Friday, January 9, 2015

God's Pocket Review




Just take a quick look at the cast of God's Pocket and it's difficult to believe it could be a bad film. The late great Philip Seymour Hoffman, Richard Jenkins, Christina Hendricks and John Turturro, occasionally it is a treat to watch actors act regardless of the material, and at times that concept was at play here as the film never really fails on any level. The problem is, it also never really succeeds. It just sort of exists, a work to be viewed once so that you can shrug your shoulders at the end, turn on something else and quickly forget about the entire experience.

The attempt at replicating a close knit, lower class, typically ignored community was admirable but was far better handled in a film like Gone Baby Gone where everything felt authentic. In God's Pocket it came across like actors playing roles, straining to portray stereotypes and as such I couldn't possibly connect to the plight of anyone involved.

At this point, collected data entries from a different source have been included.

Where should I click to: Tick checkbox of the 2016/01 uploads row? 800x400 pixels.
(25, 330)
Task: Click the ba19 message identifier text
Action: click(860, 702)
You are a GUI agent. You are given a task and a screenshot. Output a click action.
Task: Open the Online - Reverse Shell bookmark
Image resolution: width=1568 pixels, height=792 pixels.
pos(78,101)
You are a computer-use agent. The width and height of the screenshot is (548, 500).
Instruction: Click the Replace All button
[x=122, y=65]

Speaking of this plight, this film also lacked any sort of real stakes to hold onto, a person to root for or hell, even just a story to want to follow. Things just sort of happen meaninglessly, characters make decisions, bad things happen and never once did my pulse quicken nor did my interests get peaked.

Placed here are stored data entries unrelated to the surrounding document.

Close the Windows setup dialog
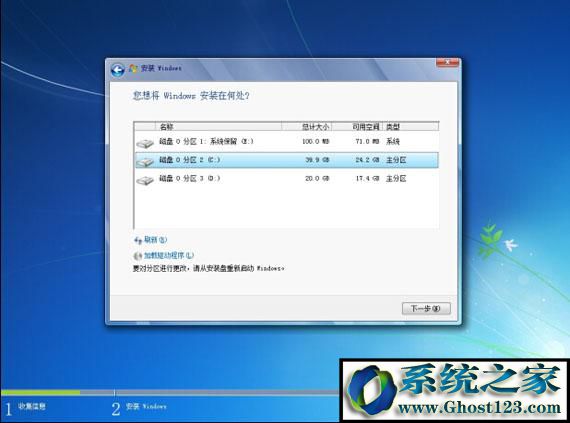570x423 pixels. pos(447,63)
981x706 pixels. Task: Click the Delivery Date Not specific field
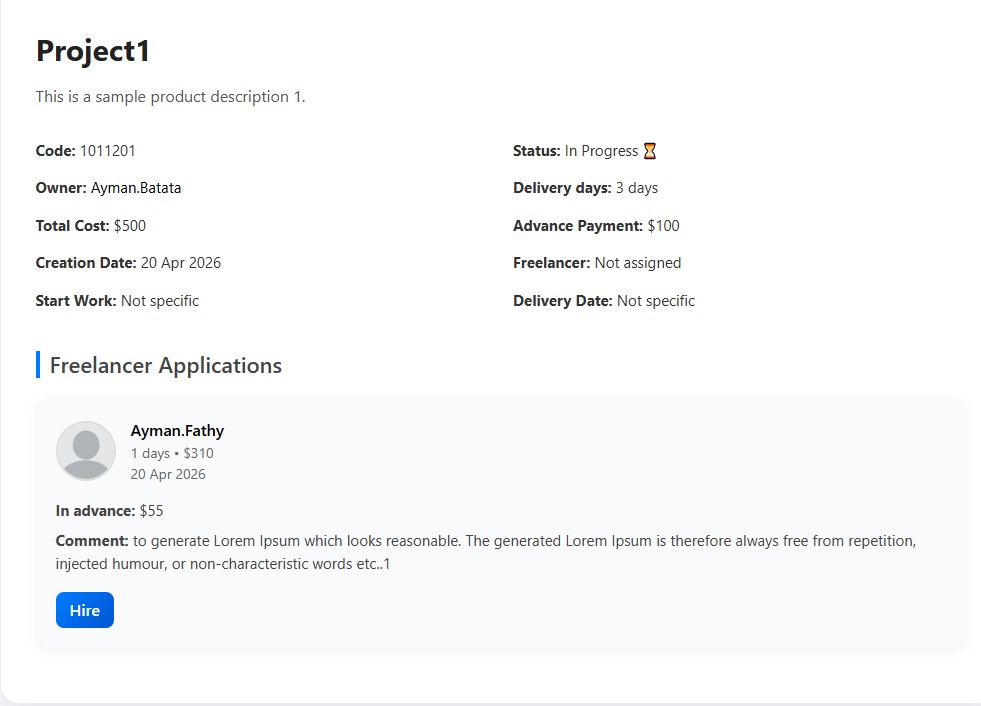pyautogui.click(x=656, y=301)
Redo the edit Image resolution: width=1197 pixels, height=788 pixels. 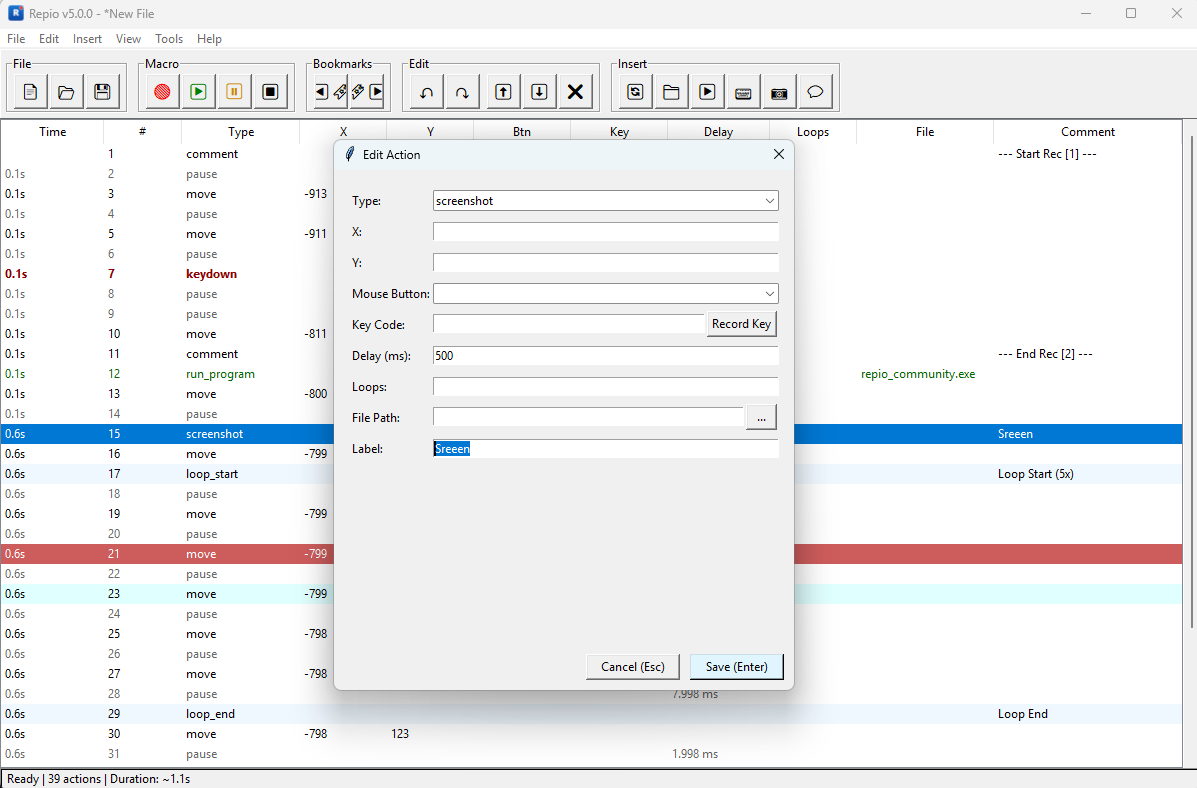click(x=461, y=91)
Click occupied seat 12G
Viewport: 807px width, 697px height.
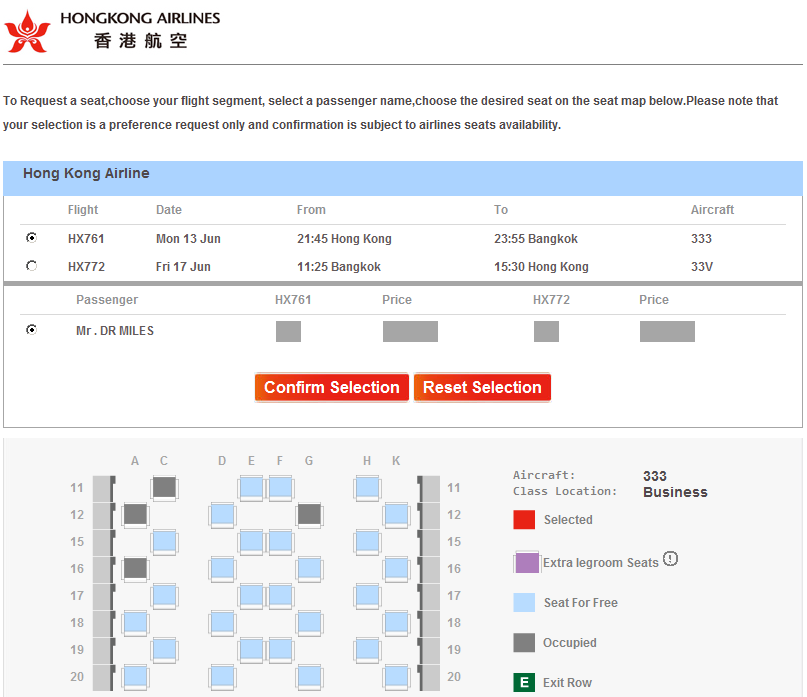pyautogui.click(x=309, y=515)

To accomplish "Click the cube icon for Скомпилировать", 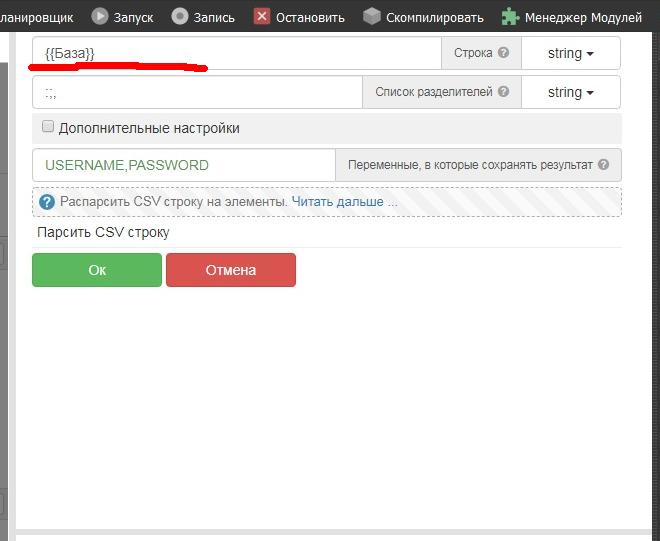I will (372, 16).
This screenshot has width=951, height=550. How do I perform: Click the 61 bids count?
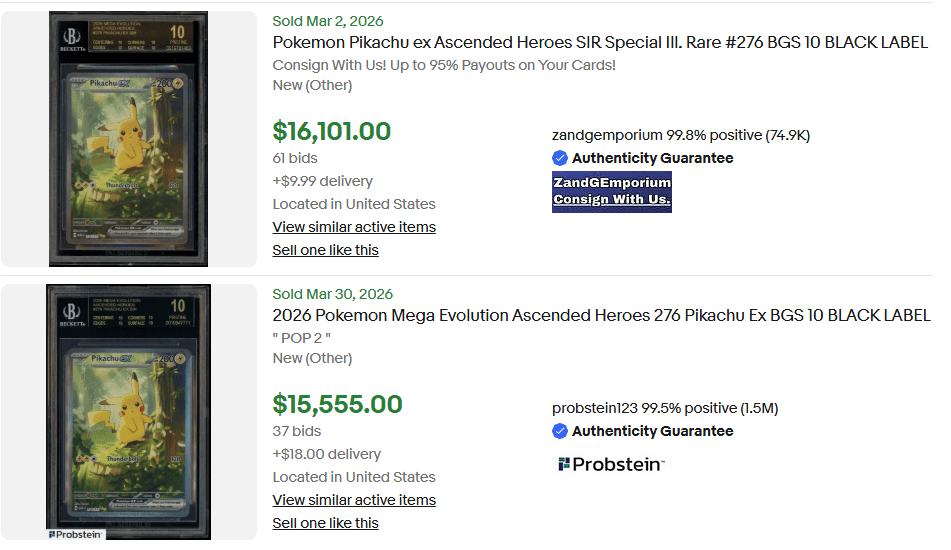pyautogui.click(x=295, y=158)
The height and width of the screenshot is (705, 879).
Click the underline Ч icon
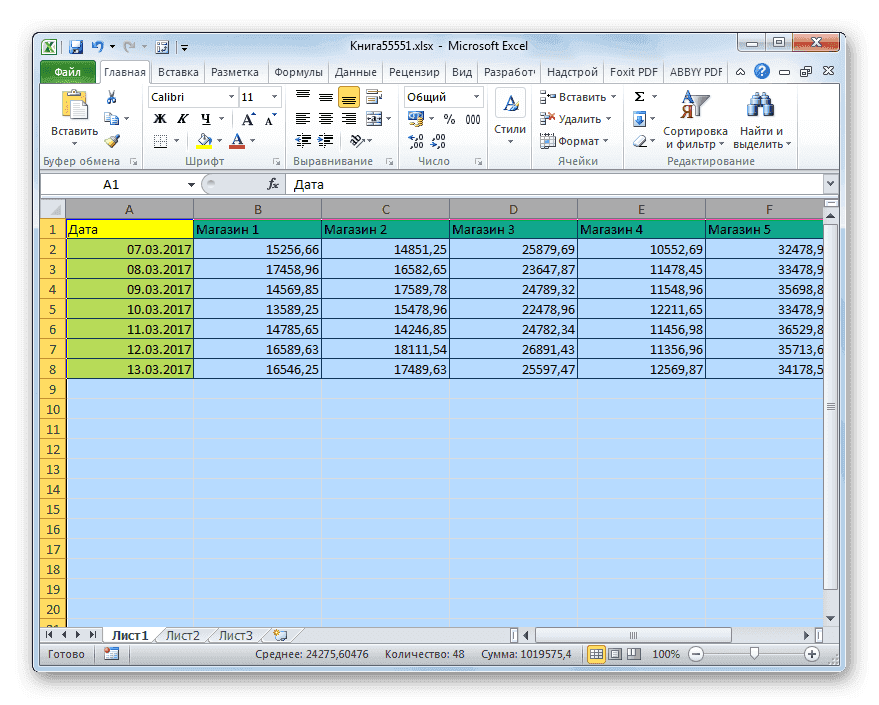pos(204,119)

I considered laying out the general plot of the film during this review, but honestly I just don't care to. Thinking about it makes me as apathetic as the movie itself felt towards establishing a meaningful narrative. It isn't a terrible film because there is too much talent on the screen lifting the material to the best of their abilities. No, it's actually worse than terrible because at least that would be in some way memorable. God's Pocket is a forgettable, painfully bland film, and it's a shame to see one of the final Philip Seymour Hoffman performances be wasted on the type of film that ends up in a bin of dirt cheap Blu-ray's years from now, pushed aside to make room for something capable of resonating.